Egzersize devam etmek için sırtınız seçilen yüzeye bakacak şekilde yatın ve bacaklarınızı mümkün olduğunca düz tutarak kaldırın.

Bu egzersizle karın kaslarının ve pelvisin kuvvetini artırmak mümkün olacaktır. Ardından, zemine mümkün olduğunca yaklaşana, dokunarak ve sırtınızı yere bastırarak bacaklarınızı yavaşça indirin.

Bacağınız mümkün olduğunca alçak olduğunda, duruşu 3 saniye basılı tutun, sonra bacaklarınızı tekrar kaldırın. Egzersizi 10 ila 15 kez tekrarlayın.

Sonunda, sırtınız yere düştüğünde, baldırınızın ortasına bir stabilite topu yerleştirin ve mümkün olduğunca sıkın. Bu duruşu 5 saniye basılı tutun ve egzersizi 10 ila 15 kez tekrarlayın.

2. Egzersiz

Duruşunuzu düzeltmenize yardımcı olabilecek başka bir egzersiz ise: Zemine geri dönün, dizlerinizi bükün ve mümkün olduğunca yavaşça göğsünüze doğru kaydırın. Egzersizi dikkatlice yapın, aksi halde yaralanabilirsiniz.

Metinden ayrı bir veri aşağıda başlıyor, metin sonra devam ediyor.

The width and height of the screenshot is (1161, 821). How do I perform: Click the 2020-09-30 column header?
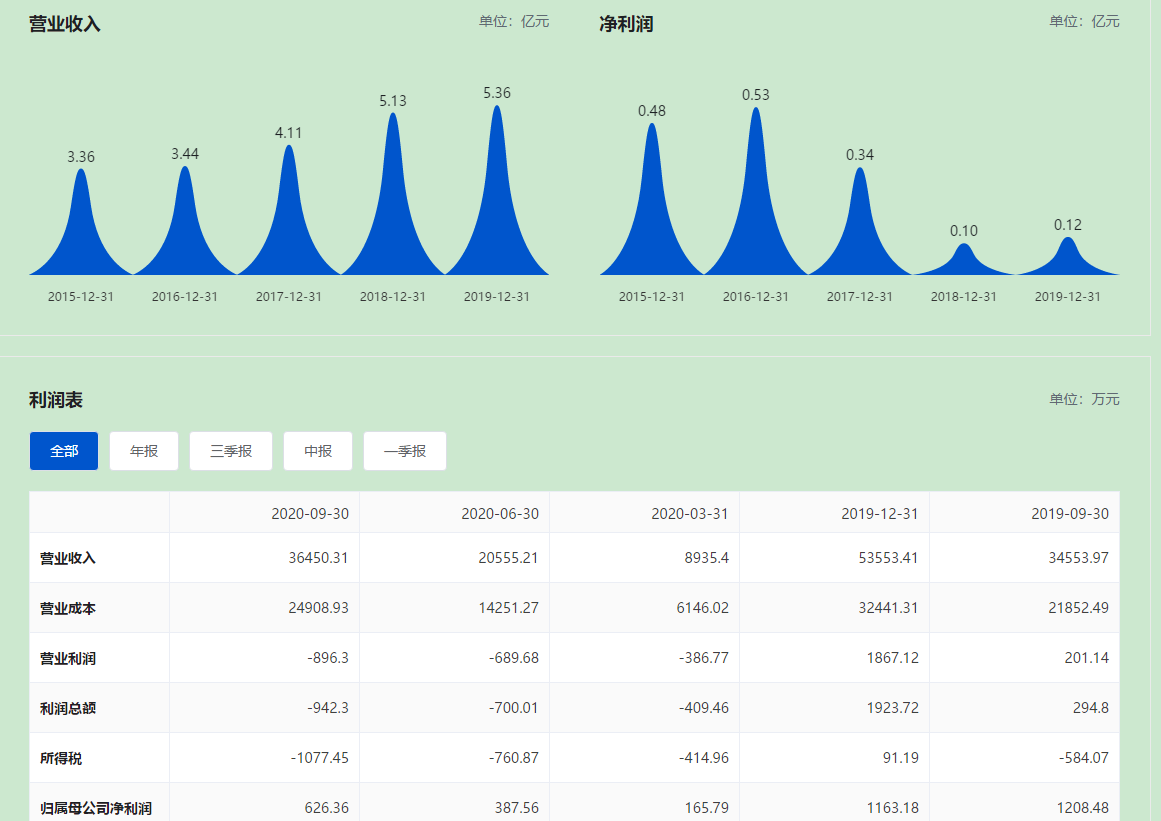click(310, 513)
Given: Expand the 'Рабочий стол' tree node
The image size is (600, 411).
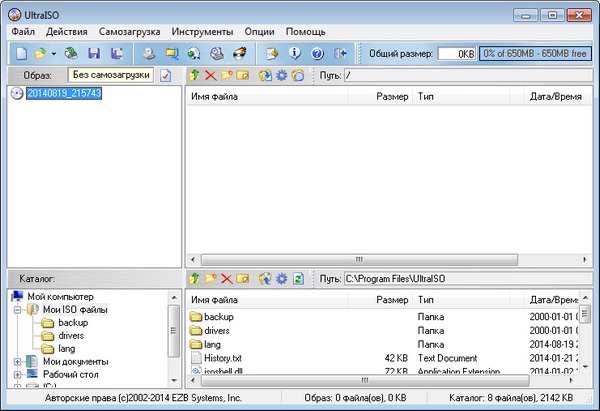Looking at the screenshot, I should [x=17, y=374].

Bu alıştırmanın amacı alt sırtını uzatmak ve duruş 20 saniye boyunca korunmalıdır. Egzersizi 5 kez tekrarlayın.

3. Egzersiz

Bu alıştırmada denge topunu tekrar kullanmanız gerekecektir. Yapmanız gereken, topun üzerine olabildiğince düz oturmak, bacaklarınızı hafifçe açmak için bir "v" oluşturmak.

Egzersize devam ederek, hamstrings gerginlik hissedinceye kadar yavaşça öne eğilmek. Bu pozisyonu 30 saniye tutmaya çalışın.

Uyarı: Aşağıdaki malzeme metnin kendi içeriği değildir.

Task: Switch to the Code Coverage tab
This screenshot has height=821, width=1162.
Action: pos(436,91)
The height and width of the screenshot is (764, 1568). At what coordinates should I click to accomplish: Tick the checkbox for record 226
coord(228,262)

Ayrıca bakınız: 4 doğru germe egzersizi

4. Egzersiz

Bu alıştırma aşağıdaki gibi yapılmalıdır. Bir kapının önünde durun ve dirseğinizin dik açıyla bükülmesi için sağ kolunuzu üzerine yerleştirin.

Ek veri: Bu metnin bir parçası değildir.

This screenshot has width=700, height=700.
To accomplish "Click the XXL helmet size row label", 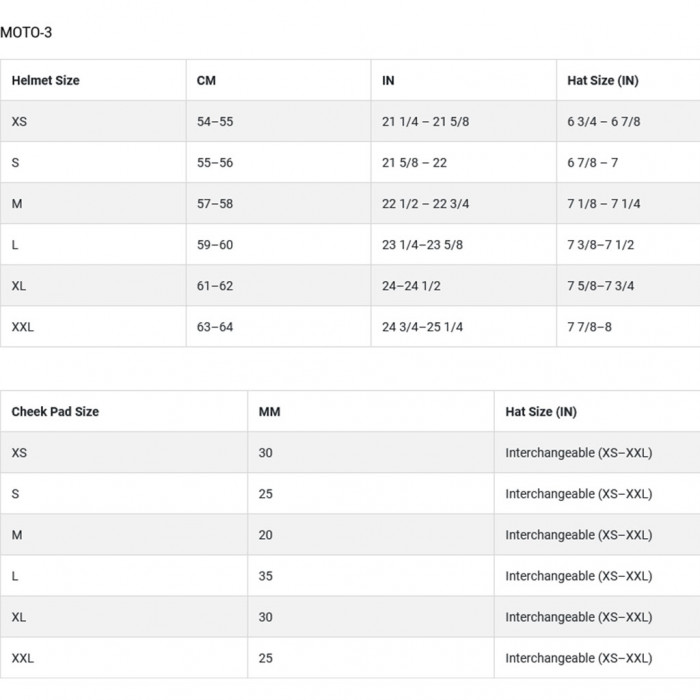I will tap(22, 327).
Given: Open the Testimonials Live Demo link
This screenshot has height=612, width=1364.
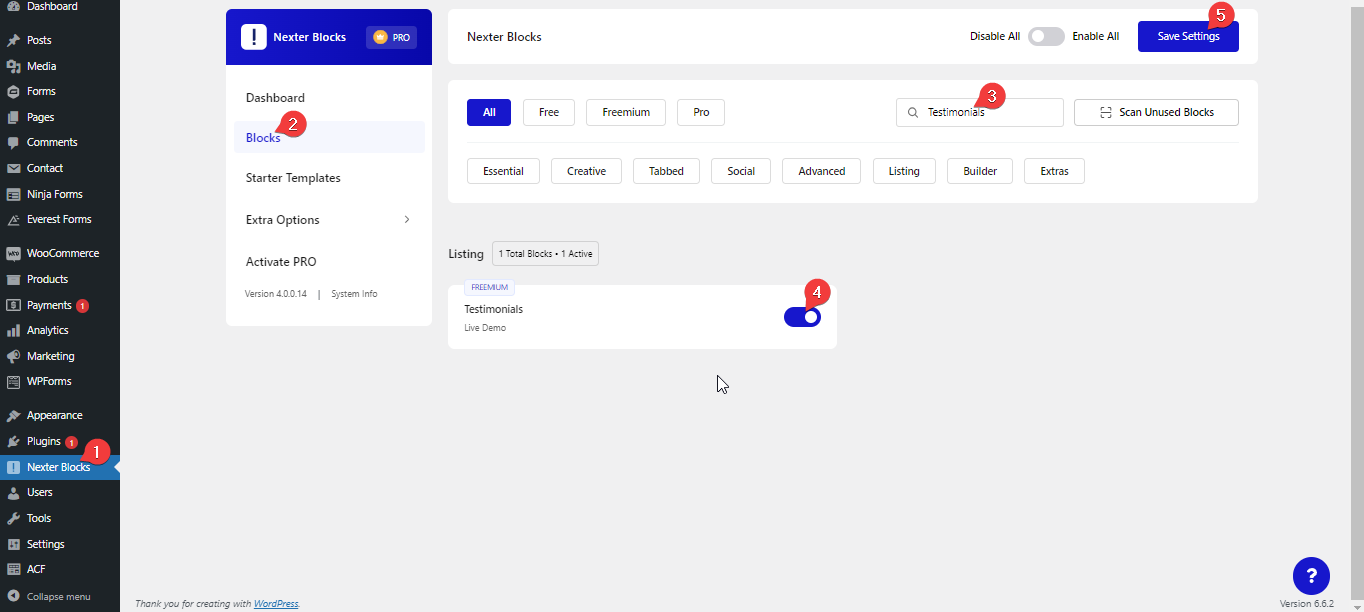Looking at the screenshot, I should 485,328.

Ardından sol ayağınızı öne doğru koyun ve sağ göğsünüzün kaslarında gerginlik hissedene kadar sola çevirin. Ardından sol göğüs plakasında aynı gerginliği yapmak için kolu ve bacağı döndürün ve değiştirin.

Sonuç olarak, oturmanızı ve her zaman düz, dik bir duruşla kalmanızı tavsiye ederiz. Karın kaslarının aşağı bastırılması ve kalçaların hiçbir şekilde çaba sarf etmeden doğal bir şekilde oturması önemlidir.

Ayrıca bakınız: Adet kramplarını hafifleten yoga duruşları

Omuzlar ve boyun her zaman biraz gerisinde kalmalı, çünkü onları öne doğru eğmeye başladığımızda duruşumuz daha da kötüye gidiyor, bu da onu düzeltmeyi daha da zorlaştırıyor.

Yani, özellikle bir bilgisayarın veya herhangi bir mobil cihazın önünde oturduğumuzda bu etkilerin tamamen farkında olmalıyız.